One aspect of my research involves bringing diverse datasets together, and implementing easy-to-use web-based tools with sensible data visualization methods for examining them. Our electronic Fluorescent Pictograph (eFP) browser, for instance, paints gene expression data from various sources onto a pictographic representation of the samples. Shown below is the expression pattern of ABI3, strongest in developing seeds. The eFP browser and other useful tools are available at the Bio-Analytic Resource, http://bar.utoronto.ca, created and run by my laboratory. Several BAR tools and data sets are available as modules of the Arabidopsis Information Portal, Araport.org.
Using gene expression data it is possible to gain insights into plant biology at a system-wide level. For instance, in the following example (Zhu et al. 2003. Plant Biotech J. 1:59-70 [PDF]) the gene expression levels of various enzymes were mapped to the starch biosynthetic pathway of rice over the course of rice grain development. Interesting biological questions are raised by these data: Why are some sucrose synthase isoforms more strongly expressed early in seed development? What is the significance of the shift in transporter expression? Why are different ADP-glucose pyrophosphorylase isoforms expressed in different tissues of the mature grain? Such observations can guide wet lab experiments.
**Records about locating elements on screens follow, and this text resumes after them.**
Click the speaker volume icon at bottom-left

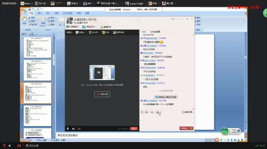[x=9, y=146]
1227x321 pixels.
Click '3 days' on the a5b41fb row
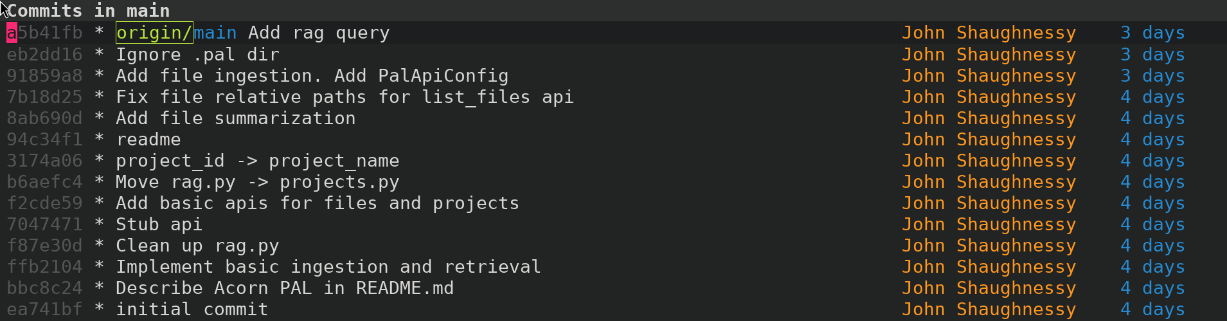pyautogui.click(x=1152, y=33)
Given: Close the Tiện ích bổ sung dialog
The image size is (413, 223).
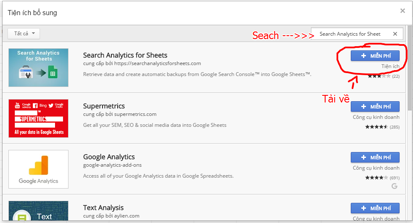Looking at the screenshot, I should (402, 11).
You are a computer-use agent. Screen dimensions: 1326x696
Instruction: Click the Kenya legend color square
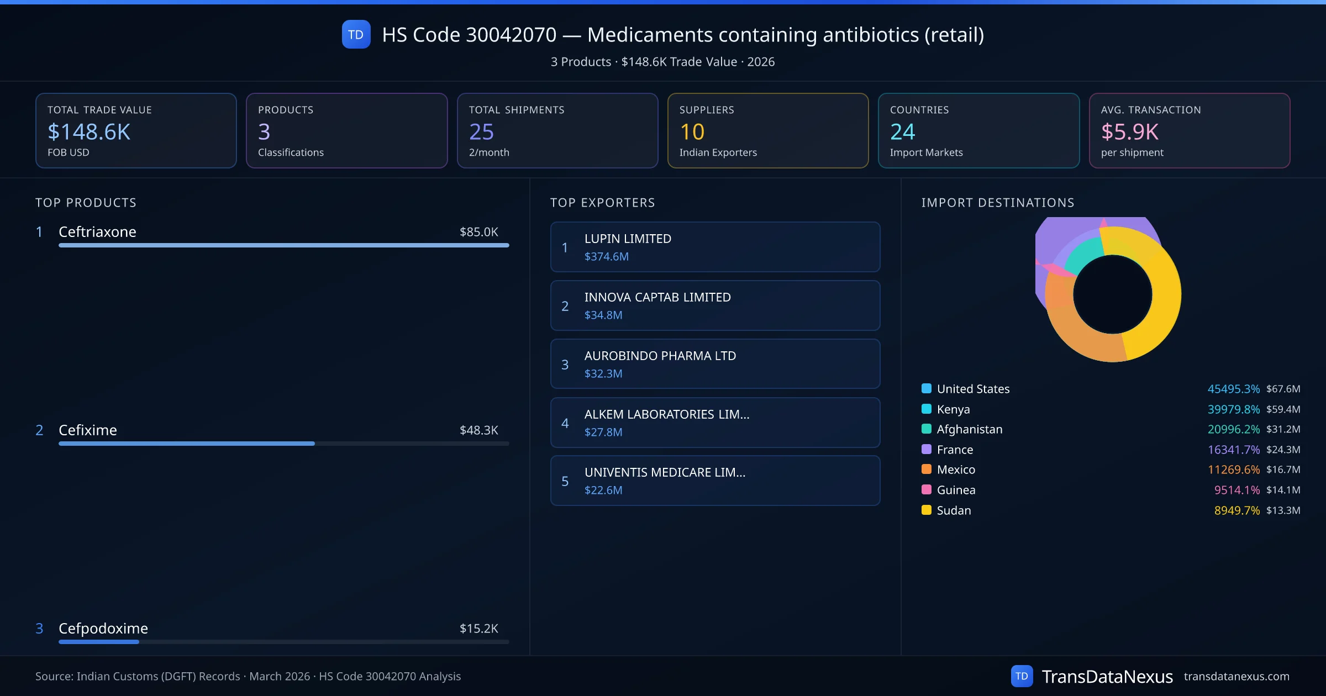coord(927,409)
Another possibility for identifying gene function is to use a comparative genomics approach. In this example, a high-throughput BLAST analysis of 4221 ESTs from Ustilago maydis was undertaken by Ryan Austin in collaboration with Barry Saville. The image below shows a subset of the results from almost 100 000 BLAST searches against EST and genomic databases of different plant pathogenic fungi, and of representatives from other organisms. By using such an approach it was possible to identify a small group of genes in Ustilago which are potentially responsible for pathogenesis on corn.